Ok, so moving forward, I havent had chest pressure, Playing pickleball, landscaping, working on the boat. IT was just that weekend. I dont know what it was, maybe mental but hopefully this test will reveal something, not expecting much, he even said with the way I "workout" telling him I routinely work my heart rate into and above 150 that is a stress test in itself. But something still makes him uncomfortable and why I will have to drive over an hour into the city for this test.
He also for now prescribed Nitroglycerin 0.4 and told me to carry it around, if any discomfort like what happens or more serious. Sit down and put one under the tongue, wait 5 minutes and then another until it stops then call them right away to come in. I dont see this happening, just a precaution, maybe what I described is concerning and why he ordered the test.
Once they contact me to schedule, I am hoping it is after July 8th below incase I like what this new cardiologist tells me.

I have an appt on July 8th with a new to me cardiologist practice in a new medical center for a new patient interview. So felt less urgent all the above, though I am confident in the above, I plan on moving my health care to this newer MUCH more close medical center and hospital based on my meeting with this doctor. If I like it, I will then finally also get rid of my primary DR and move to one in this new center.
 
Reflux or hiatal hernia can cause severe chest pain. I thought I was having a heart attack a couple years ago. Pain was unbearable. It had subsided by the time the rescue squad arrived( rural area) Went to the hospital anyway and the Troponin tests were negative.
 
Reflux or hiatal hernia can cause severe chest pain. I thought I was having a heart attack a couple years ago. Pain was unbearable. It had subsided by the time the rescue squad arrived( rural area) Went to the hospital anyway and the Troponin tests were negative.
My brother, a few years back, he was a heart by pass patient 20 years earlier. Went to his PCP and was complaining about chest pain symptoms. The PCP used the following words "I am positive this is acid reflux" He went on to prescribe a medication.
Thing is a month later it was just as bad. Sadly, my brother who plays doctor did not go back to his doctor and complain the medication isnt working. He went on the internet and for a YEAR tried all these home remedies for acid reflux.

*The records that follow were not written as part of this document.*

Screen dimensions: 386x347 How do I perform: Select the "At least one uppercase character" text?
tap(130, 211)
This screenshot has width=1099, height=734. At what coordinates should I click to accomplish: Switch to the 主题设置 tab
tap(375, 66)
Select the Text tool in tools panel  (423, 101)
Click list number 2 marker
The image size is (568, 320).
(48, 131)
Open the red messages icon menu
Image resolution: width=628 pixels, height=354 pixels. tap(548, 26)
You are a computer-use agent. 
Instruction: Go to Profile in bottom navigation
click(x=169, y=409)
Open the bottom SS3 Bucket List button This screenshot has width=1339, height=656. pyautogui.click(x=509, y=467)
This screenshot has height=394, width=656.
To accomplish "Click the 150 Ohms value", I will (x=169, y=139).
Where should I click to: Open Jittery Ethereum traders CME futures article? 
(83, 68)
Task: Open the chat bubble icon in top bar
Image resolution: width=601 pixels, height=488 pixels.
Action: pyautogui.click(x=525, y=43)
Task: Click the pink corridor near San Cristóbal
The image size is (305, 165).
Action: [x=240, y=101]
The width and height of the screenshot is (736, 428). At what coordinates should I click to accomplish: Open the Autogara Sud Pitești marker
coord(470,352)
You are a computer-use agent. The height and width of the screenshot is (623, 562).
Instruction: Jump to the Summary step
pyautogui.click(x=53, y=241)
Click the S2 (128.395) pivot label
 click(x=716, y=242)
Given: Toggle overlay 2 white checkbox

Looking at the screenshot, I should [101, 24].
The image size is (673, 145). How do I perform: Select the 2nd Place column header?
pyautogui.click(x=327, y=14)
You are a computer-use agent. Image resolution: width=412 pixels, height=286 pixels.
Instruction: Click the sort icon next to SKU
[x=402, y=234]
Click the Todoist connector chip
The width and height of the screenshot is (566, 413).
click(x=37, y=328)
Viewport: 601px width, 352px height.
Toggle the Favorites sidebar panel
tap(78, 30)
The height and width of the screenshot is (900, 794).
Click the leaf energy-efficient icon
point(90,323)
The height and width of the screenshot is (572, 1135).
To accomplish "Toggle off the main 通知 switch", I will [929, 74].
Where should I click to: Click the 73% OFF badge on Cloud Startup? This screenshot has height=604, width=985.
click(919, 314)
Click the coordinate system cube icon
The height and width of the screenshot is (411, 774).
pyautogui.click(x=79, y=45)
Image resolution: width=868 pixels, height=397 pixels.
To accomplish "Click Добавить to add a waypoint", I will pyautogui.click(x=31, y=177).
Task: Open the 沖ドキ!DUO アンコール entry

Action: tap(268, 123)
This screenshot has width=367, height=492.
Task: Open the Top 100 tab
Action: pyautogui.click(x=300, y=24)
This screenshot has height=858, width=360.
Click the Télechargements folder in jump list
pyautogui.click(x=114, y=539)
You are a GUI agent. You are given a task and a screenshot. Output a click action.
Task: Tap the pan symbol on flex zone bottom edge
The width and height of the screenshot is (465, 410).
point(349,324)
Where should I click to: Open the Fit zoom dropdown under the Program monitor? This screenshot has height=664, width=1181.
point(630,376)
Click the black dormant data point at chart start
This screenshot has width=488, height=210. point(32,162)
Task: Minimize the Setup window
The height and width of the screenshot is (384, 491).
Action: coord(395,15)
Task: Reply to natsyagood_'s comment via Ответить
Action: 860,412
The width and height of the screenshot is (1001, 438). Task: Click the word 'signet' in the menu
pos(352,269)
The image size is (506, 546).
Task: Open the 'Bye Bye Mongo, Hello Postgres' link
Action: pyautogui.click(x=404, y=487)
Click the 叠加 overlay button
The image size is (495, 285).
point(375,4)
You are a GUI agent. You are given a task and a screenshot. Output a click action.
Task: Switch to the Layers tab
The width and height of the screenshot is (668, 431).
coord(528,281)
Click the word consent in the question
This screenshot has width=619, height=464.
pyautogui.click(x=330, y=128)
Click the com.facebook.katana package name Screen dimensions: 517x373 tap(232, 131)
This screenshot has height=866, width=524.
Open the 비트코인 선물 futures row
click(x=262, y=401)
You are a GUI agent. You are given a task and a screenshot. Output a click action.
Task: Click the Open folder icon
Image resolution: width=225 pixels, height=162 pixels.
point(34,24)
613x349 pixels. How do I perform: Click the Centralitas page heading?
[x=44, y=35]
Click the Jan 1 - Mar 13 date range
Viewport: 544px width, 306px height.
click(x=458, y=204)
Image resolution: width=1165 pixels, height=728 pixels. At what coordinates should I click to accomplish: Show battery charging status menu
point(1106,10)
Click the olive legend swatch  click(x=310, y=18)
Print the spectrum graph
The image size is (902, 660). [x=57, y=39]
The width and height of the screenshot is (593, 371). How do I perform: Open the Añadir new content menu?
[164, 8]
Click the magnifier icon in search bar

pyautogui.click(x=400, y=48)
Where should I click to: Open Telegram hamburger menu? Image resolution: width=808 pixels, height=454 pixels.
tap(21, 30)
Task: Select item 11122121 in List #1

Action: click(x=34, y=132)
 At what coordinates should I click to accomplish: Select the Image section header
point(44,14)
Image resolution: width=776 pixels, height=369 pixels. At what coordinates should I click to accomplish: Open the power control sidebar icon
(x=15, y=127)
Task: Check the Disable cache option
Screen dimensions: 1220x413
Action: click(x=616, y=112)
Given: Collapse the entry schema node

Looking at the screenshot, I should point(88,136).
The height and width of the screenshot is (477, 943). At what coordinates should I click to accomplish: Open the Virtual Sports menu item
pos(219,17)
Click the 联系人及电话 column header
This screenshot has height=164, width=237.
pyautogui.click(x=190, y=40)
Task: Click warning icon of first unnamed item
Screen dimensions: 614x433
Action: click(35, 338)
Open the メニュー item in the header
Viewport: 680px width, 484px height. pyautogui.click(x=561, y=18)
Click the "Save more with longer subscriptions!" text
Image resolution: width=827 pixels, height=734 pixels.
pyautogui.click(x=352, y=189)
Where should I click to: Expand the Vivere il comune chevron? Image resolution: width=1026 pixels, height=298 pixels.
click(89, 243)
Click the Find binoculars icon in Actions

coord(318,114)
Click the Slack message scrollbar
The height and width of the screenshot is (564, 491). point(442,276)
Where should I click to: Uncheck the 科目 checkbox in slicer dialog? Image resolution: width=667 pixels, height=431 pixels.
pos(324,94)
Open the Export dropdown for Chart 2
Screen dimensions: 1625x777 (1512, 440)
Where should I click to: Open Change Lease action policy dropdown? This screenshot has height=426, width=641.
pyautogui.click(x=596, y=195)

Long story short, he destroyed his heart, all the time he was having heart attacks. It climaxed when he went to visit family and to a ball game, he couldnt walk back to the car. Lucky he was in NY at the time and back to his old heart by-pass hospital the respected St Francis heart hospital in Rosyln, NY
Stents were placed where they could, some of the bypass veins are now 100% blocked and nothing they could do.
Currently is still lives an ok active life but its starting to get worse. Now an EF score of 25 If that isnt enough to scare someone google- EF score 25

MOTO, deep inside, someone always knows something is wrong. GO TO THE EMERGENCY ROOM, Ive been there too with the Troponin tests. Two times, once was after my cardiac ablation. It turned out the slightly higher troponin level was normal as the procedure irritates the heart. ANY TIME I ever went to the ER the staff will always tell you that you did the right thing. No one should ever feel funny. They will tell you not enough people do come in, even though the odds are it is not an heart attack there is no way to know but go in. Sadly the ones that ignore the signs, then never make it.

BTW- some time later my brother went back to his PCP and told him that he nearly killed him. PCP responded he was so sorry, he was so sure it wasnt his heart. 2nd MOTO you know your body, if unsure go to the ER or get another opinion. Dont play doctor. That my his last visit to his doctor even though, part of this whole disaster was my brother did not go back and complain the medicine isnt working, so some shared blame there. But you would think I Dr with a heart bypass patient would have known better. Assuming he read his file to begin with. YOU have to stay proactive.